→ Work required
Reproduce the data from its first line through the line containing "coord(458,333)", inclusive, as a numbered list, omitting any blank lines.

→ Data shown
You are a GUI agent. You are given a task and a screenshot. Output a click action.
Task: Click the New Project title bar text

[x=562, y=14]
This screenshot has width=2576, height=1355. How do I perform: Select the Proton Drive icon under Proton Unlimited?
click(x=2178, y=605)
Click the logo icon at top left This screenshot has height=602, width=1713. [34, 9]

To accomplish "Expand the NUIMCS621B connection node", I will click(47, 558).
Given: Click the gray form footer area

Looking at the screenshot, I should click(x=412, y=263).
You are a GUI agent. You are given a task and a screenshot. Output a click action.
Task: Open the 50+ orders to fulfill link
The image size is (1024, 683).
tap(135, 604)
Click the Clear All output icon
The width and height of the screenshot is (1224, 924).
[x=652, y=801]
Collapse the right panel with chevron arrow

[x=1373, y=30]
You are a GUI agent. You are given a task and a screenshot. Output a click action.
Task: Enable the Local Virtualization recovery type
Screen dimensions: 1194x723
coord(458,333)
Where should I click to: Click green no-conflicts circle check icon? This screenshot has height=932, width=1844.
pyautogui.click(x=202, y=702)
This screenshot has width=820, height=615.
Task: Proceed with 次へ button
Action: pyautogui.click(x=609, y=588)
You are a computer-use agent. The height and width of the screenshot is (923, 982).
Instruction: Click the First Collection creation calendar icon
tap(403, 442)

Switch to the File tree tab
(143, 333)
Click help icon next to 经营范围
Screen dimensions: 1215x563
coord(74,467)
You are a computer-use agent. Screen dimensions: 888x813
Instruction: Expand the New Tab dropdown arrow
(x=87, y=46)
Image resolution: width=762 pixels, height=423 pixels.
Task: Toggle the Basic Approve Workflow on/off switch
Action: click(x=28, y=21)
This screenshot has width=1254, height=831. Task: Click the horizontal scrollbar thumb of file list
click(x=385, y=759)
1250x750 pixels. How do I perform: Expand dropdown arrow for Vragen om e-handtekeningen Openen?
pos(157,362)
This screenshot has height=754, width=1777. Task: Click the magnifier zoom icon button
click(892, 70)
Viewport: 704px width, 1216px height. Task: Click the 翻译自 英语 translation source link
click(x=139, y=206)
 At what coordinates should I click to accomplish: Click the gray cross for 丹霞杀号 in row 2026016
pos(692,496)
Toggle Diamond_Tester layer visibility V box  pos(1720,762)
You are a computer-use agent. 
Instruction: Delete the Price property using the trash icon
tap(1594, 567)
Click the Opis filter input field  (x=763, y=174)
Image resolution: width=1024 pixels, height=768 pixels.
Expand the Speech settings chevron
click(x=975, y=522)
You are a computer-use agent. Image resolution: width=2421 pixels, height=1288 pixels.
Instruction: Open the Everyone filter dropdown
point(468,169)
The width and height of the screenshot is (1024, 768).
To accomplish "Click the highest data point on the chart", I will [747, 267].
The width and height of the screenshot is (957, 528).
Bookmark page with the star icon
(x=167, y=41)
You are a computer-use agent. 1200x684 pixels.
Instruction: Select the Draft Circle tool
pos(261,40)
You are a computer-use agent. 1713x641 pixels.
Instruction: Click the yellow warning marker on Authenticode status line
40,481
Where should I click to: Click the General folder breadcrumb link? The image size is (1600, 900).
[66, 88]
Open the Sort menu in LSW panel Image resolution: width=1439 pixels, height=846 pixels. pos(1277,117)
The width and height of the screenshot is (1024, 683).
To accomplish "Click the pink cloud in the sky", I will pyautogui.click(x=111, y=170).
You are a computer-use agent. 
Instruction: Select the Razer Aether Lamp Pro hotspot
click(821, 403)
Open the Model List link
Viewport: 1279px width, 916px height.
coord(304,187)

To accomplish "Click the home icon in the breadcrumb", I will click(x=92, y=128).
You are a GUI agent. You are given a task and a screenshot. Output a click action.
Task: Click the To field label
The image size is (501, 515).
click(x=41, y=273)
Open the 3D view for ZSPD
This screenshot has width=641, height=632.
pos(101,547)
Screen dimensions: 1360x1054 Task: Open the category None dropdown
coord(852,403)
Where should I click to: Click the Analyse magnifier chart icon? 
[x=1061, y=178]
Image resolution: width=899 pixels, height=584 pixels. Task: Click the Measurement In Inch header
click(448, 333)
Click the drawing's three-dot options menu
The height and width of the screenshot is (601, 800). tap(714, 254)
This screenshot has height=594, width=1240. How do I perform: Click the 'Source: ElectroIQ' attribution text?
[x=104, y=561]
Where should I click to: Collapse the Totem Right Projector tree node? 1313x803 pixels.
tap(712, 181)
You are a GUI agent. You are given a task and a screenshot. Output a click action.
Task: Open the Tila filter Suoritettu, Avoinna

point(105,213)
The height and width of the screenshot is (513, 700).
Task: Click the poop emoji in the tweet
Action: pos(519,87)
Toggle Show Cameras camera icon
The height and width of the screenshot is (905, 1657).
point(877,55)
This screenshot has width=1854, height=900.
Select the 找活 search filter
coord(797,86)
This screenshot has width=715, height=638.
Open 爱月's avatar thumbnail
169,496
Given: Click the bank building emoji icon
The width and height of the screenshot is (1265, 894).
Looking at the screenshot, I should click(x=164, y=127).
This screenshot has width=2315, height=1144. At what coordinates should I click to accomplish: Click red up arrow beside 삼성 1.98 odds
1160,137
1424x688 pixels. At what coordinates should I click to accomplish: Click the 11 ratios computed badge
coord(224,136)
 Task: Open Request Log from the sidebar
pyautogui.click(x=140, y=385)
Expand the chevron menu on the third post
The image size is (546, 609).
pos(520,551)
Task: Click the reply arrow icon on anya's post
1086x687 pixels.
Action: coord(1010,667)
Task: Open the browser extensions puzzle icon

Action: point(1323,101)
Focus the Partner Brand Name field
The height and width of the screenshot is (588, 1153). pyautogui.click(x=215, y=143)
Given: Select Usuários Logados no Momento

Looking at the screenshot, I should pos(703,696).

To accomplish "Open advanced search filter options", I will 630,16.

→ Reply
1. You are a GUI agent. You are given a task and a screenshot. Output a click action.
2. Task: Click the New Project title bar text
3. [x=562, y=14]
4. This screenshot has width=2576, height=1355. How do I perform: Select the Proton Drive icon under Proton Unlimited?
5. click(x=2178, y=605)
6. Click the logo icon at top left This screenshot has height=602, width=1713. [34, 9]
7. To accomplish "Expand the NUIMCS621B connection node", I will click(47, 558).
8. Given: Click the gray form footer area
9. Looking at the screenshot, I should click(x=412, y=263).
10. You are a GUI agent. You are given a task and a screenshot. Output a click action.
11. Task: Open the 50+ orders to fulfill link
12. The image size is (1024, 683).
13. tap(135, 604)
14. Click the Clear All output icon
15. The width and height of the screenshot is (1224, 924).
16. [x=652, y=801]
17. Collapse the right panel with chevron arrow
18. [x=1373, y=30]
19. You are a GUI agent. You are given a task and a screenshot. Output a click action.
20. Task: Enable the Local Virtualization recovery type
21. Screen dimensions: 1194x723
22. coord(458,333)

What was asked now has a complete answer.